Mexican-American painter (1902–1978)

Alexander Cañedo (December 26, 1902 – February 1, 1978) was a Mexican-American artist who was part of the surrealism and magic realism art movements of the mid-20th century.

==Biography==

Cañedo was born in Mexico City as Alejandro de Cañedo; his father was a Mexican government official and his mother was from the United States. In 1918, when Cañedo was 15, his parents sent him to École nationale supérieure des Beaux-Arts in Paris where he studied under the sculptor Jean Magrou. In 1923, Cañedo traveled to Rome where he continued his art studies. In 1927, Cañedo briefly returned to Mexico. During that trip, the Mexican Government appointed him attaché to the Mexican Embassy in Rome.

In 1928, Cañedo held his first art exhibition with the Circolo Artistico in Rome, a collection of pencil drawings. More exhibitions followed in other cities in Europe. That same year, he traveled to the New York City where he exhibited widely. At this point, he began signing his work with just his last name; eventually, he also Anglicized his first name as "Alexander" and dropped the "de".

Cañedo was commissioned in 1929 to illustrate the amatory novel Orientale: The Adventure of Therese Beauchamps by the French author Francis de Miomandre. The highly stylized Art Deco results were so successful that he retained Cañedo the following year to illustrate his next novel, The Love Life of Venus.

In 1932, Cañedo was invited to have a solo show of his pencil drawings at Walter P. Chrysler, Junior's newly opened Cheshire Gallery, located in the Chrysler Building. He also had a solo exhibition at the Argent Galleries, and participated in shows of the Art Students League of New York, of which he was an active member.

By the mid-1930s, Cañedo began exhibiting watercolors. These were shown at solo exhibitions at the Arthur U. Newton Galleries. He expanded to work in oil paint and in the early 1940s, such work was exhibited at the Arthur U. Newton Galleries and the Schneider-Gabriel Galleries of New York. Beginning in 1947 and over the next decade, he produced many illustrations for the covers of science fiction magazines such as Astounding.

Traveling west, Cañedo held a solo show at Gump's Gallery in San Francisco in 1949, the first of many exhibitions at Gump's. That year, he also exhibited at the first annual Art League of California faculty show. In 1950, Walter Foster published an art instruction book titled How Cañedo Draws the Figure; it remained in print for five years.
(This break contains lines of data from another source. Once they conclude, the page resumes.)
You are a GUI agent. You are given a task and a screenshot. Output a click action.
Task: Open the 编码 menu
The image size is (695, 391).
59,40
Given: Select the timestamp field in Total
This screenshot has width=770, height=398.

Cañedo permanently relocated to California, dividing his time between San Francisco and Los Angeles, with frequent painting trips to the Monterey area. His work tended to be formally similar, with nude figures set in improbable, alien or abstracted landscapes, or featured natural objects such as seashells floating in such settings. During this time, Cañedo also produced many overtly homoerotic artworks for private collectors which were too suggestive to be exhibited in galleries.

His work remained in demand throughout the 1960s, with solo exhibitions at the James Pendleton Gallery, Galleria Gianni, Raymond & Raymond Gallery and the Arcade Gallery in the Beverly Hills Hotel. His works are included in the permanent collection of the Leslie Lohman Gay Art Foundation.

Cañedo died in West Hollywood, California on February 1, 1978.